The Iran war is now the dominant ask. Washington has sought Beijing's help — as Tehran's closest major backer and the world's largest buyer of Iranian oil — to convince Iran to reopen the Strait of Hormuz and end the conflict. Beijing's leverage was put on display a week before the summit, when it hosted Iranian Foreign Minister Abbas Araghchi to highlight the depth of the China–Iran relationship.
For any cooperation on Iran, Xi is expected to seek movement on Taiwan in return. Analysts cited by the Guardian say China wants the United States to declare opposition to Taiwanese sovereignty and either delay or ultimately limit arms sales to the island. Trump confirmed the agenda would include Taiwan's defence: "President Xi would like us not to, and I'll have that discussion," he told reporters. "That's one of the many things I'll be talking about."

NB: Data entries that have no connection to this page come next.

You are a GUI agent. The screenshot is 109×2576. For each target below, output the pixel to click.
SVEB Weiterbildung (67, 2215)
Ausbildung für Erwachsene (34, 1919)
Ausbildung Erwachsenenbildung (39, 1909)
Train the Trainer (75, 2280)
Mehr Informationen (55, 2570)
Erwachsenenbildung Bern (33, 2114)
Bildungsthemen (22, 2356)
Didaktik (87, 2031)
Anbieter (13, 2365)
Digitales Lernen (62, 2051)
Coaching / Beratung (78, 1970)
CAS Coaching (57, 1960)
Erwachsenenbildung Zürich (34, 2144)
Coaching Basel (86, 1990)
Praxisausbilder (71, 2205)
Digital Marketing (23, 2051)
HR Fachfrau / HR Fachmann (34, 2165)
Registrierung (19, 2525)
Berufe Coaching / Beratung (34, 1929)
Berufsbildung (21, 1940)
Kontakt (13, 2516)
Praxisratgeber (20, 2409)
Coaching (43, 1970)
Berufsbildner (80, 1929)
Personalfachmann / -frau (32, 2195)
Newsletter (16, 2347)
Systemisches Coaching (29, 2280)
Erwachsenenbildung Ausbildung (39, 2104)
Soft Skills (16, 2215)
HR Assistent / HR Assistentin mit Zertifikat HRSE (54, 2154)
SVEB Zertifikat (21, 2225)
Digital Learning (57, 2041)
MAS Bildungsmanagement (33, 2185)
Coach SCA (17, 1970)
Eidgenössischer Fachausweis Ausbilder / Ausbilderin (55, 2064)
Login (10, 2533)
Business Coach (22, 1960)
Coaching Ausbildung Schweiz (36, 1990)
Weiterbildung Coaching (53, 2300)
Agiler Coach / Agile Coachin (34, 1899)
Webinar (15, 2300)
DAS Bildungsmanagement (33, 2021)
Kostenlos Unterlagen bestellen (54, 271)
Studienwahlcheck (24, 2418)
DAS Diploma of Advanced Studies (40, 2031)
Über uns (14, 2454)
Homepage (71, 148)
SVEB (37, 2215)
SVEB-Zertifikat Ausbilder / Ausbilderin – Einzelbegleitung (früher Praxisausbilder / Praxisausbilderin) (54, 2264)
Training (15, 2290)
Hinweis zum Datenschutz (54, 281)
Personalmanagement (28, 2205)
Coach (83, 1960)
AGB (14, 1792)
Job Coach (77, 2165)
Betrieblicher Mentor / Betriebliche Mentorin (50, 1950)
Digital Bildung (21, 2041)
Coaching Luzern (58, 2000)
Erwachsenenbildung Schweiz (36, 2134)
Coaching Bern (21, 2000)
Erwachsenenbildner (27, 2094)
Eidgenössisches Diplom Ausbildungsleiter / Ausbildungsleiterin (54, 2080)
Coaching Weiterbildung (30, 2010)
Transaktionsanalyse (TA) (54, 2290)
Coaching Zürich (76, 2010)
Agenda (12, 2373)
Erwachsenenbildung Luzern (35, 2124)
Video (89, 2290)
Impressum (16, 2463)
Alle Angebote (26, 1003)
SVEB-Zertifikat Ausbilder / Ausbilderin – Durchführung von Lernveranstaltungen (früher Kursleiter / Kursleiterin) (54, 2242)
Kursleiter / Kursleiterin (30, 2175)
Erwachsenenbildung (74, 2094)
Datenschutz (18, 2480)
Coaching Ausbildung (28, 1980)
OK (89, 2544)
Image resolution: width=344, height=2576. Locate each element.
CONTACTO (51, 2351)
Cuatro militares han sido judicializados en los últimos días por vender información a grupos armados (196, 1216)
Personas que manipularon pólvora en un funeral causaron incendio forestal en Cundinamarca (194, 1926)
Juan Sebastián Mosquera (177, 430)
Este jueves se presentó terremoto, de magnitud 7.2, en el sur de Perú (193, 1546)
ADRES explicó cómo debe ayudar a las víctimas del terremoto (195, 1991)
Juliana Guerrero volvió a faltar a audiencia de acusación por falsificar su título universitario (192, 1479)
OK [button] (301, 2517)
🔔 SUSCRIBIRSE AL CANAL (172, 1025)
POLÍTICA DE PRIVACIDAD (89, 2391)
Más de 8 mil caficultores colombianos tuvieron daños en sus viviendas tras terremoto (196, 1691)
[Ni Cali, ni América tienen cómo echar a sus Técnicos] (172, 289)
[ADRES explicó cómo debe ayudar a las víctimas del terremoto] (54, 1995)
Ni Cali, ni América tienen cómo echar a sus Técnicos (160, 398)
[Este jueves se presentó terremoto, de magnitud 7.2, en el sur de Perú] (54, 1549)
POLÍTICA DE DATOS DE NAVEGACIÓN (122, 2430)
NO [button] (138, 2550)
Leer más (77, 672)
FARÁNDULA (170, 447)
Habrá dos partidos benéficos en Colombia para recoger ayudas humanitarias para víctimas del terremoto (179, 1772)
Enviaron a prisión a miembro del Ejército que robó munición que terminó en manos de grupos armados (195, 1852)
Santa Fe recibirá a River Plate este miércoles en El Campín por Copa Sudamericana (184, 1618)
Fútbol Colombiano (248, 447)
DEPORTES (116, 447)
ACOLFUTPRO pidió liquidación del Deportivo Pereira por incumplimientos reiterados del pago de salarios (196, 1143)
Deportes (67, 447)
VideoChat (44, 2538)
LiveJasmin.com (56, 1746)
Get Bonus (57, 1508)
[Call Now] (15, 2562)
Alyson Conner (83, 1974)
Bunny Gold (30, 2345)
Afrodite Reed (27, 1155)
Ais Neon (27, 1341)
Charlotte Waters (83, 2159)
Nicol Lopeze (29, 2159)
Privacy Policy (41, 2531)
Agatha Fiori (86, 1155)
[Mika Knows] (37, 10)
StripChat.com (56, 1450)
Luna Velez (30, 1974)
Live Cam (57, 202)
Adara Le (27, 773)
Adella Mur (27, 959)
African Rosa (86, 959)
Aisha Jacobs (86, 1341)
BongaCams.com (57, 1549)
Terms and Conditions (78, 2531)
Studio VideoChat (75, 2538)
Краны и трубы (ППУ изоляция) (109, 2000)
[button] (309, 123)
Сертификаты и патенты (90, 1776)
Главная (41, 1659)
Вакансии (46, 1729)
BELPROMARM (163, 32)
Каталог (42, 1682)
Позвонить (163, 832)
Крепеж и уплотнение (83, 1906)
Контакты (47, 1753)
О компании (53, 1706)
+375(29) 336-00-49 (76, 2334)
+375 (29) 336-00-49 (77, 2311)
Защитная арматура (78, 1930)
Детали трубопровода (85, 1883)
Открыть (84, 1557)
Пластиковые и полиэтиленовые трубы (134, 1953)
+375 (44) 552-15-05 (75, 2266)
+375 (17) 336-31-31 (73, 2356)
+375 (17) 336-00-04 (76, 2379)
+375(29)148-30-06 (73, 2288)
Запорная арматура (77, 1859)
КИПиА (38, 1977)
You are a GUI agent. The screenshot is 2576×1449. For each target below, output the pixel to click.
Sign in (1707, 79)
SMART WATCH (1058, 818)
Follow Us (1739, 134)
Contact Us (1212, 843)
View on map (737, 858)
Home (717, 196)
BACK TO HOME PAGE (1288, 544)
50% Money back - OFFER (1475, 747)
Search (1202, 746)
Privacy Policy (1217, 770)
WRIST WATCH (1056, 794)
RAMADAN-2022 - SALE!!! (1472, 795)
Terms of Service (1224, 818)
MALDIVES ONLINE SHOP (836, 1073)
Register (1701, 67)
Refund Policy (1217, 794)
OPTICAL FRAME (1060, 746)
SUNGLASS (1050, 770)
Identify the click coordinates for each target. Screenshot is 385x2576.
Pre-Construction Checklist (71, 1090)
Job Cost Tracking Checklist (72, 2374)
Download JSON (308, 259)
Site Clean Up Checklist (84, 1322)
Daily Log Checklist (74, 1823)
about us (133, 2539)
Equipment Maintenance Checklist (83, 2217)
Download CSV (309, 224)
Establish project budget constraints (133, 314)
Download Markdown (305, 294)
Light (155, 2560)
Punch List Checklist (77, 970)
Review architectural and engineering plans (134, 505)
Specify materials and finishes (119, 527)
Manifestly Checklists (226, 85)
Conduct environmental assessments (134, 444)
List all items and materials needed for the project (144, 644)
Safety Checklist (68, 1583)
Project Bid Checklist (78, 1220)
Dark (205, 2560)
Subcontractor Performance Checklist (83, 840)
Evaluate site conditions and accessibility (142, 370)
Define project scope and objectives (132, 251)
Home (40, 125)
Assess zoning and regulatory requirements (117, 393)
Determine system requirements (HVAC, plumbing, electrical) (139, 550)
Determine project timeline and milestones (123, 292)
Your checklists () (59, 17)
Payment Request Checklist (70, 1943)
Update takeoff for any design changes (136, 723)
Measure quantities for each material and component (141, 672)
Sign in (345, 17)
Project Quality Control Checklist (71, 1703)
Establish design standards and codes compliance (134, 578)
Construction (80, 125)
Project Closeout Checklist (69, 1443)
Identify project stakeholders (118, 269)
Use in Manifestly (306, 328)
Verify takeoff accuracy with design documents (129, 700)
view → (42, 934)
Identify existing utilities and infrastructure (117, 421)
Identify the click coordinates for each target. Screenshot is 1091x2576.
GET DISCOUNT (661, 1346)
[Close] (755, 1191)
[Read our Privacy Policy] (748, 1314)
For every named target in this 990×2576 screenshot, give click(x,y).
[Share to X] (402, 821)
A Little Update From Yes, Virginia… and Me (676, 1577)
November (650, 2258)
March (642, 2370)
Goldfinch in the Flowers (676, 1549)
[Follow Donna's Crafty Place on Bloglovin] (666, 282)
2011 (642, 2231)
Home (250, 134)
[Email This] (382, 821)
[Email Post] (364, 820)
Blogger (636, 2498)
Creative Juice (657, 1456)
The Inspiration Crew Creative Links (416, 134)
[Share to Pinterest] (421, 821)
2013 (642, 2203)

The trade backdrop is equally raw. The two leaders' last meeting, in October, paused a fresh round of tit-for-tat tariffs from 2025. In February that year Trump imposed 20 percent tariffs on China, accusing it of allowing fentanyl to flow into the United States; Beijing retaliated with 15 percent tariffs on US coal and liquefied natural gas and 10 percent on oil and agricultural machinery. Trump is now trying to keep that truce alive while pressing China on Iran.
The make-up of Trump's travelling party signals technology and supply-chain talks. Confirmed names include Apple's outgoing chief executive Tim Cook, SpaceX and Tesla CEO Elon Musk, Meta president Dina Powell McCormick, Micron CEO Sanjay Mehrotra, Cisco CEO Chuck Robbins and Qualcomm CEO Cristiano Amon. The Guardian noted Trump's administration has at the same time been looking at China's stricter AI regime, which requires AI companies to submit models to Beijing for review on national-security and political-sensitivity grounds.
Trump arrives in Beijing with the Iran ceasefire under visible strain. The president told reporters this week the truce was "on massive life support" and dismissed Tehran's latest peace proposal — calling for an end to the war, lifting of the US blockade and release of frozen Iranian assets — as "totally unacceptable", saying he "didn't even finish reading it". Defence Secretary Pete Hegseth told the House defence subcommittee on Tuesday that the Pentagon now estimates the cost of the Iran war at "closer" to $29 billion, up from the $25 billion figure reported on April 29; CFO Jules Hurst III attributed the rise to "repair and replacement of equipment" and "general operational costs". Hegseth said the department has plans "to escalate if necessary" and "to retrograde, if necessary".
The Beijing trip was foreshadowed in early May, when Trump signalled the visit on May 5, then publicly weighed delay on May 8 as the Iran war complicated the calendar. The summit has now landed — without a war ended.